**GIVEN EXERCISE**
Could you reproduce the following material word for word, with nothing changed, added, or left out?

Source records
________________
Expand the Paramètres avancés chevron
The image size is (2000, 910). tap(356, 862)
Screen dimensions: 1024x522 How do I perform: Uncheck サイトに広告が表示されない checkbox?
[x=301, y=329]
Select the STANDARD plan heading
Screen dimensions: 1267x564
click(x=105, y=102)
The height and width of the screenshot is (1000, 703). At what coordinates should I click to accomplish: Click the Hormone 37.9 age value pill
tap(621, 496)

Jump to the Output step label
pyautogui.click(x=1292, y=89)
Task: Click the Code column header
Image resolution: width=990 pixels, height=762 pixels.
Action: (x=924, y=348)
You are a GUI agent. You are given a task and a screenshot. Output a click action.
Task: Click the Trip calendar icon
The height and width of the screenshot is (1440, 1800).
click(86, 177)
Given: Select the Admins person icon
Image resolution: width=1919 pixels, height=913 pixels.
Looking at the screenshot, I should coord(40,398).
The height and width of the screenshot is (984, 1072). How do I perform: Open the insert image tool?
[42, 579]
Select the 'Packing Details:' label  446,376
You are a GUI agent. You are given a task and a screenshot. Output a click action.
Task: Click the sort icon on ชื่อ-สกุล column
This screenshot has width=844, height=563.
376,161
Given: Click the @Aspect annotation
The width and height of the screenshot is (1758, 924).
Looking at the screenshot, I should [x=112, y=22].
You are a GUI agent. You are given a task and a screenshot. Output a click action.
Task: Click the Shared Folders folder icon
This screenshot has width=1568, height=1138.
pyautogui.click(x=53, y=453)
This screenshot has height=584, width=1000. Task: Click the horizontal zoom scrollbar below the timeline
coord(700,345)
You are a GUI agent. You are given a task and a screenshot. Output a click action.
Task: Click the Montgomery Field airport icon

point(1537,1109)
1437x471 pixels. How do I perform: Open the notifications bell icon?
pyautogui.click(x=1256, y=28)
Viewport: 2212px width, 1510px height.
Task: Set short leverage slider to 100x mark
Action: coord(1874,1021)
________________
**ANSWER BELOW**
Expand the Paramètres avancés chevron
The image size is (2000, 910). tap(356, 862)
Screen dimensions: 1024x522 How do I perform: Uncheck サイトに広告が表示されない checkbox?
[x=301, y=329]
Select the STANDARD plan heading
Screen dimensions: 1267x564
click(x=105, y=102)
The height and width of the screenshot is (1000, 703). At what coordinates should I click to accomplish: Click the Hormone 37.9 age value pill
tap(621, 496)

Jump to the Output step label
pyautogui.click(x=1292, y=89)
Task: Click the Code column header
Image resolution: width=990 pixels, height=762 pixels.
Action: (x=924, y=348)
You are a GUI agent. You are given a task and a screenshot. Output a click action.
Task: Click the Trip calendar icon
The height and width of the screenshot is (1440, 1800).
click(86, 177)
Given: Select the Admins person icon
Image resolution: width=1919 pixels, height=913 pixels.
Looking at the screenshot, I should coord(40,398).
The height and width of the screenshot is (984, 1072). How do I perform: Open the insert image tool?
[42, 579]
Select the 'Packing Details:' label  446,376
You are a GUI agent. You are given a task and a screenshot. Output a click action.
Task: Click the sort icon on ชื่อ-สกุล column
This screenshot has width=844, height=563.
376,161
Given: Click the @Aspect annotation
The width and height of the screenshot is (1758, 924).
Looking at the screenshot, I should [x=112, y=22].
You are a GUI agent. You are given a task and a screenshot. Output a click action.
Task: Click the Shared Folders folder icon
This screenshot has width=1568, height=1138.
pyautogui.click(x=53, y=453)
This screenshot has height=584, width=1000. Task: Click the horizontal zoom scrollbar below the timeline
coord(700,345)
You are a GUI agent. You are given a task and a screenshot. Output a click action.
Task: Click the Montgomery Field airport icon

point(1537,1109)
1437x471 pixels. How do I perform: Open the notifications bell icon?
pyautogui.click(x=1256, y=28)
Viewport: 2212px width, 1510px height.
Task: Set short leverage slider to 100x mark
Action: coord(1874,1021)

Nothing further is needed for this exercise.